I have written a transport agent for our Exchange 2007 environment and I am not able to locate to final pieces of data to have the complete solution was not sure if you could point me in the right direction.

1. Retrieve the text of the body.

2. I am able to redirect the message behind the scenes but would like to change the to address on the message so it displays properly in outlook.

I was able to both of these items with my 2003 Event Sink but have not been able to yet with c#.

Thanks.

August 8, 2007 9:11 AM
 

jeff said:

To get the body, use the args.MailItem.Message.Body.GetContentStreamRead method to get the Stream. You'll need to convert the message using the TextConverters classes. Also, be sure to make use of the args.MailItem.Message.Body.CharsetName String and the InputEncoding property of the TextConverter (you should be able to use Text.Encoding.GetEncoding(Message.Body.CharsetName)).

If you want to redirect the message, loop through the args.MailItem.Recipients collection and drop or add recipients as necessary. To change the address that Outlook sees, you'll need to loop through the args.MailItem.Message.To collection. This will add/remove it from the headers of the email.

August 24, 2007 3:25 PM
 

Christophe SAINCLIVIER said:

Hello,

I would like to write a transport agent which is able to modify the MAPI Message Class under certain conditions.

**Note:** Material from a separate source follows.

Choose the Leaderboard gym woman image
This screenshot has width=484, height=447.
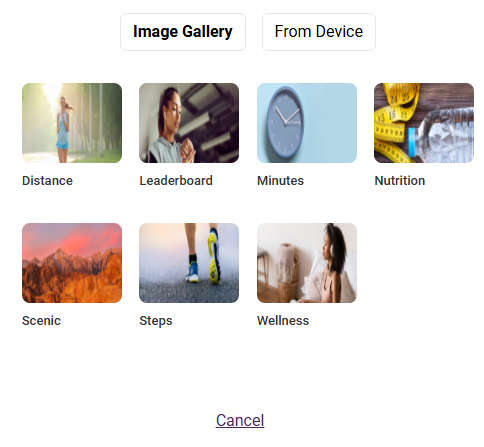[x=189, y=123]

Is it possible ? if yes how ?

Thanks

September 6, 2007 11:05 AM
 

jeff said:

The MAPI Message Class is a ready only property in the Transport Agent. Yuri from MSFT had this workaround that worked for us:

http://forums.microsoft.com/TechNet/ShowPost.aspx?PostID=1381211&SiteID=17

October 1, 2007 2:04 PM
 

Romario said:

Could you tell me plz, how simply to receive message by agent, and then delete it, in other word, move it to Deleted Items folder?

December 12, 2007 9:19 AM
 

jeff said:

The transport agent gets the message before it ever reaches the storage interface. You can drop a message simply by clearing all recipients. If you would like to move the message to the user's Deleted Items folder, you probably need to look at using Exchange Web Services or the older Event Sink interface.

December 17, 2007 5:25 PM
 

Romario said:

Could you tell me plz how to move intercepted email ( by Transport Agent) to Junk-Folder? is it possible?

February 12, 2008 4:24 AM
 

Reinhard said:

I have written a transport agent which fires on the "End of Data Event". Then I would like to look if the recipient is already included in the users contact list, it the sender is not included already, I'd like to delete the message and send a message back to the sender with a link for verification ... How can I search the users contact list with C# ?

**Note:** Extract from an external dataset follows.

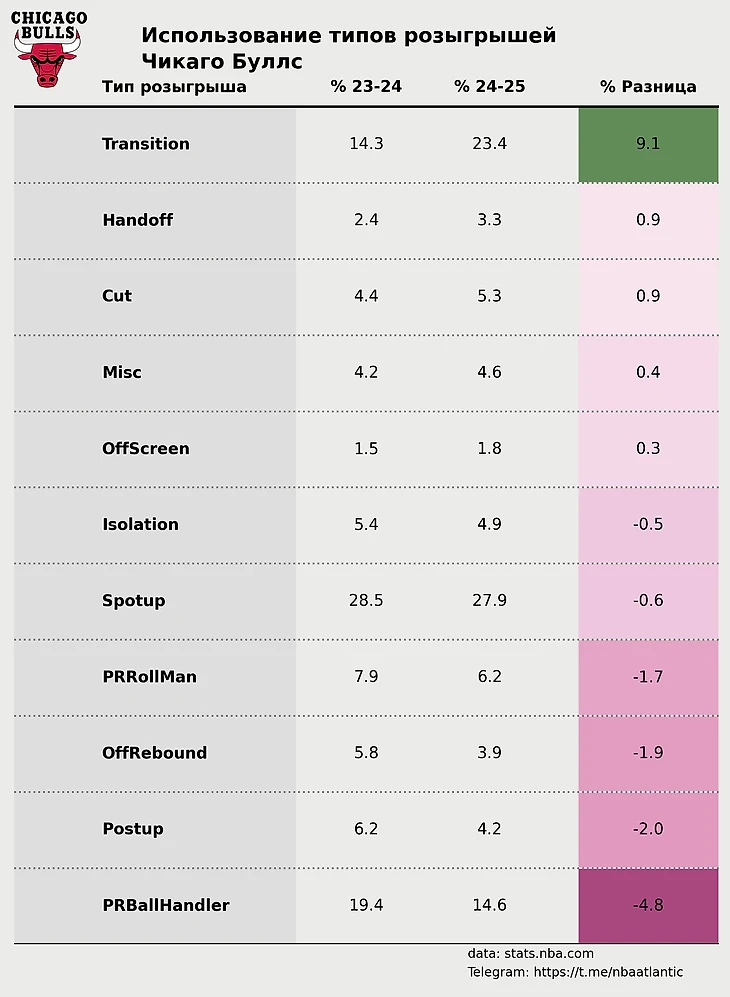Select the "% 23-24" column header

(x=366, y=87)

thanks in advance for your repsonse

May 21, 2008 4:13 PM
 

jeff said:

Romario: The transport agent knows nothing about the storage settings for the user. You would need to Exchange Web Services for this.

Reinhard: The same would apply here. You should be able to get the user's contact list from EWS and compare it against the message.

May 29, 2008 5:18 PM
 

Mark Adkins said:

Is it posible to write a transport rule that adds a catagory to the message?

September 11, 2008 9:14 AM
 

Mark Adkins said:

Is it posible to write a transport rule that adds a catagory to the message?